La consideración del interlocutor en el momento mismo de la escritura es lo que le permitió moverse con tanta eficacia en la ficción y en la crítica, como también llevar sus clases de Princeton a la Televisión Pública argentina. Sobre el final de Años de formación, Piglia, en la voz de Renzi, nos da otra clave para entender su proyecto literario. Allí revela que otro de los motivos que lo llevaron a querer ser escritor fueron los relatos que circulaban en su familia y la calidad narrativa de su madre, Ida Maggi, asociada, principalmente, al hecho de que no juzgaba a sus personajes. Cuenta la historia de su tía Regina, que de un momento a otro se recluyó en su casa bajo la compañía exclusiva del whisky, los cigarrillos y una radio en la que no pasaban más que tangos de Gardel. Un día el pequeño Piglia decide visitarla y pedirle que lo acompañe a tomar un helado. Así pudo comprobar, en carne propia, los pretextos ridículos con los que disipó la invitación para mantenerse estoica entre sus cuatro paredes. Pero, fundamentalmente, experimentó el placer que le generaba ser también un personaje del relato que le habían narrado: estar dentro y fuera de la historia, seguir el argumento y vivirlo.

Esta obsesión por la mutua afectación entre vida y literatura atraviesa toda su obra. El caso más paradigmático es Respiración artificial, una historia que se inicia, precisamente, con la publicación de un libro de Emilio Renzi cuyo protagonista es su tío, Marcelo Maggi. Hasta ese momento, Renzi sólo conocía a su tío a través de los relatos familiares, que tenían como denominador común el abandono de la que era su mujer por una bailarina de cabaret. Pero la publicación del libro provoca la reaparición del tío por vía postal y el inicio de una densa correspondencia que tendrá a la historia y la literatura argentina como temas principales, y concluirá con el viaje de Emilio a Concordia, para “conocer” finalmente al personaje principal de su novela.

En Respiración artificial, Piglia lleva también al límite la distinción entre crítica y ficción: gran parte de la novela está constituida por disquisiciones sobre la historia de la literatura argentina, a tal punto que conocemos a los personajes más por sus posiciones en este campo que por las caracterizaciones que nos ofrece el narrador.

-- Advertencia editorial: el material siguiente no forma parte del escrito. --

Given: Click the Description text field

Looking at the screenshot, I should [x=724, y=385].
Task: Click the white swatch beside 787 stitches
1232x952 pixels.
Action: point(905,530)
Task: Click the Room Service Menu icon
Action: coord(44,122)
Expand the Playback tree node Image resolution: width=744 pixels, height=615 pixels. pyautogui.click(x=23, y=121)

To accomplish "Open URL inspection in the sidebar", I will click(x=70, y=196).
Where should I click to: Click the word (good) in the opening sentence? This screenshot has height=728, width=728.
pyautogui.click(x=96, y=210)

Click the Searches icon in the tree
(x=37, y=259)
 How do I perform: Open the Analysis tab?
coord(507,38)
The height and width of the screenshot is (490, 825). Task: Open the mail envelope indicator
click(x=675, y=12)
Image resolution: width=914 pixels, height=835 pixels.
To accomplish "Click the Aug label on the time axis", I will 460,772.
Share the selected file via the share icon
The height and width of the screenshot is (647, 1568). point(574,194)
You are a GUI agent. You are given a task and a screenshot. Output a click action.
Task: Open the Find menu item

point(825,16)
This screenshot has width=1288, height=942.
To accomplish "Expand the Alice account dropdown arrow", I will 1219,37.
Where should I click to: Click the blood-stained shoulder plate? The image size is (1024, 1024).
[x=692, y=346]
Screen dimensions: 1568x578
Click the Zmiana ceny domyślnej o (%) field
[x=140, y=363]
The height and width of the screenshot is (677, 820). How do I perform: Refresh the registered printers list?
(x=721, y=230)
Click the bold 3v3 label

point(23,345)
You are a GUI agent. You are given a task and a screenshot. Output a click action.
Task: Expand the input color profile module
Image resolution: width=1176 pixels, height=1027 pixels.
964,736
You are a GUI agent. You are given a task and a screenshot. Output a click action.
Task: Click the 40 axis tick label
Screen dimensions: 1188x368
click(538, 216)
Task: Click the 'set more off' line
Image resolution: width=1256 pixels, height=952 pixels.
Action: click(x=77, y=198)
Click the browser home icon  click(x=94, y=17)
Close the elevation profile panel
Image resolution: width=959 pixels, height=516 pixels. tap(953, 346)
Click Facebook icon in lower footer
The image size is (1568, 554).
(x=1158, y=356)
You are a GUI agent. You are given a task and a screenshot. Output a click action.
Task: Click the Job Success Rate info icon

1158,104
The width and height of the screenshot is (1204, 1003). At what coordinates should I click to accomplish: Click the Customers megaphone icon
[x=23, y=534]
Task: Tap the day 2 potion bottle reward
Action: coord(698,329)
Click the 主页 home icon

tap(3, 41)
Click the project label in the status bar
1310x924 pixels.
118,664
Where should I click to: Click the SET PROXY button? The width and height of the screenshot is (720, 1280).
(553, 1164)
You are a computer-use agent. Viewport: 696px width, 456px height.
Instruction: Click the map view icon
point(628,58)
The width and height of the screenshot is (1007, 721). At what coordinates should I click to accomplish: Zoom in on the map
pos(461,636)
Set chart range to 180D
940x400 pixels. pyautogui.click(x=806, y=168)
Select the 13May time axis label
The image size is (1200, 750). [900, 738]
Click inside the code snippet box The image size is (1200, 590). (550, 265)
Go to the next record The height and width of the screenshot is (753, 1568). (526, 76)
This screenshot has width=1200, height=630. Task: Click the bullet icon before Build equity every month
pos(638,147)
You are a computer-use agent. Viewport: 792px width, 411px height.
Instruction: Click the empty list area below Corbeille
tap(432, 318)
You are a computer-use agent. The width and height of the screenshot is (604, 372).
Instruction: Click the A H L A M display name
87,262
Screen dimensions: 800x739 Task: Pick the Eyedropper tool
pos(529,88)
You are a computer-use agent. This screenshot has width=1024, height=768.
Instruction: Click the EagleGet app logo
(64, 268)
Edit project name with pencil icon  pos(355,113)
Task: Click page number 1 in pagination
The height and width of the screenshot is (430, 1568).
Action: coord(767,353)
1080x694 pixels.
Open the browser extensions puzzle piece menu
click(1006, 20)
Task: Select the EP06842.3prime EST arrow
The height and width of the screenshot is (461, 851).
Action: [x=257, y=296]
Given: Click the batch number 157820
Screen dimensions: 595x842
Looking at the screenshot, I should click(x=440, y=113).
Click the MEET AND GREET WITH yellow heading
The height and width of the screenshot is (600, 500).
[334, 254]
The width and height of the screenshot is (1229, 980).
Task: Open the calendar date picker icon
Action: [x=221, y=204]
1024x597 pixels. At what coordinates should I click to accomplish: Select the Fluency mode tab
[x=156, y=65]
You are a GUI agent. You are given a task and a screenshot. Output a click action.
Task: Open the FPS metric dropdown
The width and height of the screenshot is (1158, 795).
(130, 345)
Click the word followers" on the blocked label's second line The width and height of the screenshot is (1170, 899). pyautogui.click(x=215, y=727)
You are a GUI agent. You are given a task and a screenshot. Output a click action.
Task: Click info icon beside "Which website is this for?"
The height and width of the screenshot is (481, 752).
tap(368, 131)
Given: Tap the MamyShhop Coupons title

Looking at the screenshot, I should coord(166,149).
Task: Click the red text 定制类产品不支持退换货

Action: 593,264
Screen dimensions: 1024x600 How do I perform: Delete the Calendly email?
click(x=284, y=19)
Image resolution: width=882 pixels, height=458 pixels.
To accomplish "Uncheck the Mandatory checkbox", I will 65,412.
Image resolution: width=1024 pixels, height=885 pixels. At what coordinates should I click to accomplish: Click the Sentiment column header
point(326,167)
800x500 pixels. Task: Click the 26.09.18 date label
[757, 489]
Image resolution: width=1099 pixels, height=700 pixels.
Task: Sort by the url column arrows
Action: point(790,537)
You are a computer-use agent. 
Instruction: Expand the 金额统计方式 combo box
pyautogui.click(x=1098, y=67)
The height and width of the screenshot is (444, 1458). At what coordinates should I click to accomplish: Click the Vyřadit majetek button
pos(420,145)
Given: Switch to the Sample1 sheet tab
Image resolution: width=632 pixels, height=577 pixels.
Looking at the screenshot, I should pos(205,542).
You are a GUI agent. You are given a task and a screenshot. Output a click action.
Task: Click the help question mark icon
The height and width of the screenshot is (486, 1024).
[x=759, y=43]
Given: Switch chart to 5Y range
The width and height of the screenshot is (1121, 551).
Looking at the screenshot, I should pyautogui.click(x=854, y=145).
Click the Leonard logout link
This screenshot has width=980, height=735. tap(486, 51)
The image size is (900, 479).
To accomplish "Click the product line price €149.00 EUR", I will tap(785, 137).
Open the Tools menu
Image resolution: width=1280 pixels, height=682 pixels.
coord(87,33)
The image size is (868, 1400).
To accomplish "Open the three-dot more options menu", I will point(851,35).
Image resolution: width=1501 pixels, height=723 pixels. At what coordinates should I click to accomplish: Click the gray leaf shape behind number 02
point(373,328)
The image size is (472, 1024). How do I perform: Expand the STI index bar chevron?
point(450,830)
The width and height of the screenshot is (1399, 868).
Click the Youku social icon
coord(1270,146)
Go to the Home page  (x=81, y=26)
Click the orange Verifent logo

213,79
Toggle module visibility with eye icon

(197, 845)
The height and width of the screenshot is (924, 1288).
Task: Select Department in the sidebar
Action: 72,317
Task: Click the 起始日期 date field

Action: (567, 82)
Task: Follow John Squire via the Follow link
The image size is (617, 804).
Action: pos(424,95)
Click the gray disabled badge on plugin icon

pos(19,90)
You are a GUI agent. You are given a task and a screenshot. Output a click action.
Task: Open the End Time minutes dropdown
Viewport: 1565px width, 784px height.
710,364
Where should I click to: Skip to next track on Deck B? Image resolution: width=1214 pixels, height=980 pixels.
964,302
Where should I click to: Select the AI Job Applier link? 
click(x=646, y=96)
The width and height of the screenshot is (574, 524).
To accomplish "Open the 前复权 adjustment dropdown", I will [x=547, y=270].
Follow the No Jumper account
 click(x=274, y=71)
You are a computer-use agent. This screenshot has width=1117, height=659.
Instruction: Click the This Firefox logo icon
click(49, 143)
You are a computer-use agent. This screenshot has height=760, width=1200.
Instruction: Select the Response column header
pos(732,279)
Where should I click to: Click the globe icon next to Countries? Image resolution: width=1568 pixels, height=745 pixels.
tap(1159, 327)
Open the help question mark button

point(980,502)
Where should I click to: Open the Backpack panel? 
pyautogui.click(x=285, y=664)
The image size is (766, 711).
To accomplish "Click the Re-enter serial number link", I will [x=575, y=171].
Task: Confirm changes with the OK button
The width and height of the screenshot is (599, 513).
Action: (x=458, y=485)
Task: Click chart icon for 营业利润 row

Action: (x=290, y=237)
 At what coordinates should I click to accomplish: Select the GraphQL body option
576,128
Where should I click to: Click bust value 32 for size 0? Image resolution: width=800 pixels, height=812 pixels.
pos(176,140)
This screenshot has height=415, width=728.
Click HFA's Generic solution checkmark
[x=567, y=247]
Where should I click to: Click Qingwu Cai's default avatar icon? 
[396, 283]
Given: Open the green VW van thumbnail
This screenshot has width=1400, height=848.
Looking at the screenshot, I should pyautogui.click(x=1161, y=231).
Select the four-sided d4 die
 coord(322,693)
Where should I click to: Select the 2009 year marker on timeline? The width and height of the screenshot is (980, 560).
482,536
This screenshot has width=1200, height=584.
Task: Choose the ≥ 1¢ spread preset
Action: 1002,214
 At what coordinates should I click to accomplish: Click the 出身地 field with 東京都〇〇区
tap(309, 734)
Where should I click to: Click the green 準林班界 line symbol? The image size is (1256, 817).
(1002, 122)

La ficción le permite a Piglia hacer algo que, por cautela, jamás podría como crítico: proponer ideas y periodizaciones de la literatura opuestas. Es lo que sucede, por ejemplo, en la discusión que se da entre Renzi y Marconi sobre la escritura de Roberto Arlt. Piglia comienza El último lector con una escena que es una variante de El Aleph, de Borges. Le habían hablado de un hombre que en el altillo de su casa tiene una réplica minúscula, aunque completa, de la ciudad de Buenos Aires. Lo acusan de loco porque está convencido de que su creación es, en verdad, la ciudad real, y que el destino de la otra es un espejismo atado a las modificaciones de la primera. El narrador visita, finalmente, al hombre, sube al altillo y ocurre lo insólito: “Vi una puerta y un catre, vi un Cristo en la pared del fondo y en el centro del cuarto, distante y cercana, vi la ciudad y lo que vi era más real que la realidad, más indefinido y más puro”.

La muerte de Piglia me lleva a desear que esa misma relación se dé entre él y Renzi, su réplica. Con esa ilusión espero la tercera entrega de los diarios.